«Imbecille, come potevi pensare che ti avremmo ucciso? Non sai che noi vorremmo ucciderti mille volte, fino ai limiti dell’eternità, se l’eternità potesse avere dei limiti?» Questa battuta, di sapore così letterario, non è pronunciata dai nazisti di Bastardi senza gloria, che non dimostrano inclinazioni filosofiche. Ma sembra esprimere ciò che in cuor loro anch’essi provano.
Proviene da un film di quasi trent’anni fa: Salò o le centoventi giornate di Sodoma di Pier Paolo Pasolini. A pronunciarla era un gerarca fascista, colto e raffinato, rivolgendosi a un ragazzo che aveva appena vinto, in una villa consacrata alle orge, un improvvisato concorso di bellezza: in un gruppo di coetanei e coetanee, era risultato avere il culo più bello. Il premio in palio era un colpo di pistola alla tempia.
Ma – questo è il senso pratico della battuta – conveniva sprecare una creatura così deliziosa con un omicidio di pochi istanti? Non sarebbe stato preferibile semmai ucciderla al termine di lunghi e fantasiosi tormenti?
In Bastardi senza gloria, un pensiero del genere balena forse nella testa di un astutissimo e ripugnante cacciatore di ebrei. Dopo aver fatto sterminare a colpi di mitragliatrice un’intera famiglia nascosta nell’intercapedine del pavimento di una fattoria, lascia che una ragazza, riuscita a salvarsi fuggendo per i campi, resti per lunghi istanti alla portata della sua pistola, senza spararle. Quell’ultima, gustosa preda sembra volersela riservare per il futuro.
Non è un comportamento eccezionale nel film di Tarantino. Tutti i personaggi si divertono a differire spasmodicamente il colpo di mannaia conclusivo, giocando come il gatto con il topo. Per nessun’altra complicazione psicologica, se non il sadismo. Del resto, in un film ricco, e perfino debordante, di episodi, è proprio il sadismo – ora eterosessuale, ora omosessuale – a essere l’elemento che li unisce. Le vittime di un episodio possono diventare i carnefici del successivo. E in qualche scena – in certi duelli verbali e/o con la pistola in mano – la suspense deriva dal dubbio: chi sarà alla fine la vittima e chi sarà il carnefice? Anche se più spesso il dubbio è soltanto: come e quando sarà moralmente soggiogata la vittima, costretta a compiere un atto che le ripugna? O: come e quando sarà materialmente massacrata? Più la conclusione è differita, più è come assaporata.

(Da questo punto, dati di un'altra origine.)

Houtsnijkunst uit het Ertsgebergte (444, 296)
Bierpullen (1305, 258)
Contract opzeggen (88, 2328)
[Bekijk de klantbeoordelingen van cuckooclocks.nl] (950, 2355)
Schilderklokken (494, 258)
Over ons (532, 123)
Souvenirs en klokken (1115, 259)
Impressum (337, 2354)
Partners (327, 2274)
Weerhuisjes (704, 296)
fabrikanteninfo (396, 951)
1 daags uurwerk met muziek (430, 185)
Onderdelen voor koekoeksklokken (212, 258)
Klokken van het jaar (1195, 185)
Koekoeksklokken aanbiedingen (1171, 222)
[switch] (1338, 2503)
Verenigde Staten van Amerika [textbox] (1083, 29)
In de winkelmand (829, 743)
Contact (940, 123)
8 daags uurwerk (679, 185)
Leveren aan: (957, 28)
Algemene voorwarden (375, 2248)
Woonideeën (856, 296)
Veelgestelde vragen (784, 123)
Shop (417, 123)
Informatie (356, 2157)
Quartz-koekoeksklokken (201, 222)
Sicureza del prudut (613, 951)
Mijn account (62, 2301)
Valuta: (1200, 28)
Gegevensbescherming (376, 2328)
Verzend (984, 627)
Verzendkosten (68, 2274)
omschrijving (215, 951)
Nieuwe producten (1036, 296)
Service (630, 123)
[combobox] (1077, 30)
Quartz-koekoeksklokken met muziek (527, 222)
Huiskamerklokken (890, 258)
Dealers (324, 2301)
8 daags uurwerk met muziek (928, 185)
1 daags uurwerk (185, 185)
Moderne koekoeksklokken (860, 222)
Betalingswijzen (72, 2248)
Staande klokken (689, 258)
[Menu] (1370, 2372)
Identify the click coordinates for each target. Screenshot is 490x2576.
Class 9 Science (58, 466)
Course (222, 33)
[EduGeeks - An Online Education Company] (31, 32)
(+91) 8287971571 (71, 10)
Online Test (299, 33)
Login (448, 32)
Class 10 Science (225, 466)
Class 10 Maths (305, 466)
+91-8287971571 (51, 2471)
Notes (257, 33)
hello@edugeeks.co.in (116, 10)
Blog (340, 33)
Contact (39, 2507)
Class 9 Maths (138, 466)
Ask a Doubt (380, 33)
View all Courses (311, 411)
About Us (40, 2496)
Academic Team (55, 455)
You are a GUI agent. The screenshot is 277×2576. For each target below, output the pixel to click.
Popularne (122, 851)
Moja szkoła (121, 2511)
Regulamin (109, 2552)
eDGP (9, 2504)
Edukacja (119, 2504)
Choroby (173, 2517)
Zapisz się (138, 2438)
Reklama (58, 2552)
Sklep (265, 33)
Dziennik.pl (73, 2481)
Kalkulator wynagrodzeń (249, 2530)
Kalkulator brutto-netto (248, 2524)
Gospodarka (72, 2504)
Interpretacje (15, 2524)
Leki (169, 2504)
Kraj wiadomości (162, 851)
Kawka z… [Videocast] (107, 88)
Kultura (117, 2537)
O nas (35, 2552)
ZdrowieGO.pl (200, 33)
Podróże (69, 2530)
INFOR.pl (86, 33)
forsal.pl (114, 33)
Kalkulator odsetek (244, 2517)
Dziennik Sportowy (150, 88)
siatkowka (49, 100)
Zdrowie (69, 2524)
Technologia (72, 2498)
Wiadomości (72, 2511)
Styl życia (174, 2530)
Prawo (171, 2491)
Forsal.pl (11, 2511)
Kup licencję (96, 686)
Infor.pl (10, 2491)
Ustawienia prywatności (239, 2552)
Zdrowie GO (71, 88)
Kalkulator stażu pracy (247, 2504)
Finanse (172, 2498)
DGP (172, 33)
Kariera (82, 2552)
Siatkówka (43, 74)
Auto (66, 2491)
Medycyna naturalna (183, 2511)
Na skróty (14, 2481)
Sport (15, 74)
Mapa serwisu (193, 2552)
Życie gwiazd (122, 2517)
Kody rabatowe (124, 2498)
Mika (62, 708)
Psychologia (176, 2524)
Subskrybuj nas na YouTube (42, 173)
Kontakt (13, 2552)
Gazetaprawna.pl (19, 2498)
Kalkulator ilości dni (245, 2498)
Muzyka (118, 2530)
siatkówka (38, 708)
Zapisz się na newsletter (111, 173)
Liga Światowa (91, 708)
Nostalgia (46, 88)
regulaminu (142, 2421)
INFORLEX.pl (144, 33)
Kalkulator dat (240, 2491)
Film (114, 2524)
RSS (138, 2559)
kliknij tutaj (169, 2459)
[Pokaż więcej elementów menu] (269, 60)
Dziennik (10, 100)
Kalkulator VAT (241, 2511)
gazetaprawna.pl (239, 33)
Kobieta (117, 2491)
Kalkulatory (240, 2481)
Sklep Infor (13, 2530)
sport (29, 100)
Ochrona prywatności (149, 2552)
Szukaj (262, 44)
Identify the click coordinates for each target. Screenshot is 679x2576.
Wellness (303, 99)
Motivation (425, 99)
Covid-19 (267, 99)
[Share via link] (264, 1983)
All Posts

C’è chi ha accusato il film di antisemitismo, riferendosi in particolare all’invenzione di una banda di ebrei giustizieri, collezionisti di scalpi di soldati nazisti. In effetti, il film, a volergli attribuire un punto di vista storico, è più antinazista che antisemita. Ma quasi soltanto perché, alla fin fine, i nazisti risultano più antipatici degli ebrei. Astraendo largamente dalla Storia, considerando singolarmente ebrei e nazisti come le pedine intercambiabili di una partita sadica, essi finiscono omologati in misura a volte incresciosa.
È una conseguenza che forse Tarantino non aveva previsto. Egli giura di essersi documentato a lungo sulla seconda guerra mondiale, e in particolare sull’occupazione tedesca a Parigi, che è lo scenario del film. Eppure quello scenario appare pretestuoso. Vale a dire che se al bistrot parigino sostituissimo il saloon di un western di Sergio Leone – e agli ebrei (o ai nazisti?) gli indiani – la sostanza psicologica del film non cambierebbe.
Che l’Eros – un eros perverso – abbia qui il sopravvento sulla Storia, lo comprovano due spie.
La ricorrenza di certi compiaciuti dettagli, come le braccia nude e forti dei soldati; o il piede nudo della diva nazista fatto appoggiare sulla coscia del suo prossimo carnefice. E il carattere paradossale, ebbro, trionfalistico di certe azioni di violenza. Che siano i furiosi colpi di mazza da baseball sul cranio di un malcapitato; o un cinema incendiato e fatto crollare con la dinamite mentre vengono mitragliati gli spettatori che lo gremiscono – azioni in cui si scarica un’angoscia prolungata – sembrano qualcosa come l’equivalente di un orgasmo.
Ciò detto, bisogna condannare il film di Tarantino? Nient’affatto. Il voyeurismo sadico (più che l’apparente umorismo, o il gioco delle citazioni cinematografiche) consente all’autore di appassionarsi al suo racconto, dotandolo di un’incessante e straordinaria tensione.